Voici ce qui est écrit :
« Pour juger encore mieux des petites perceptions (…) j’ai coutume de me servir de l’exemple du bruit de la mer, dont on est frappé quand on est au rivage. Pour entendre ce bruit il faut bien qu’on entende les parties, qui composent ce tout, c’est-à-dire le bruit de chaque vague, quoique chacun de ces petits bruits ne se fasse connaître que dans l’assemblage confus de tous les autres ensemble (…). Car il faut qu’on soit affecté un peu par le mouvement de cette vague et qu’on ait quelque perception de chacun de ces bruits, quelques petits qu’ils soient… » Leibniz : La Monadologie ; Les perceptions insensibles.
Il en va de même pour la mémoire du grain de sa peau.
Son corps toujours se présente à moi que comme un déploiement qui me montre le chemin de son être.

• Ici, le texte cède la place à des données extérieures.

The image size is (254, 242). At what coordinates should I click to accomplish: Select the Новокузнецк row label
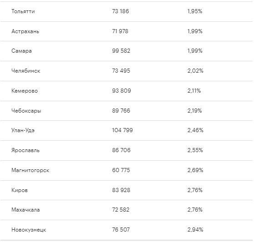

Le grain de sa peau, de son corps, forme pour moi l’assemblage d’un territoire que je sais par avance irréductible. Cela me plaisait, me fascinait.
Aussi étais-je toujours étonné, impressionné, à l’idée que ma relation avec elle fusse l’invitation à un voyage dont je savais d’avance que la destination était non pas là-bas mais ici, toujours.
Aujourd’hui encore, l’histoire continue. J’ai les traces de sa peau qui s’étirent et m’envahissent. Je conjugue par force de désespoir le grain de sa peau avec celui du papier et j’y retrouve à chaque fois l‘irrésistible mystère ; au-delà de la perte, de l’abandon.
Parce qu’il ne m’est pas possible de faire d’une autre manière.
Parce qu’avec le papier, avec le grain, le pigment, je m’efforce à rendre compte d’une réalité qui va bien plus loin qu’une simple représentation imaginaire.
Il y a des variations infinies : il suffit de le savoir pour penser le mouvement comme un départ présent.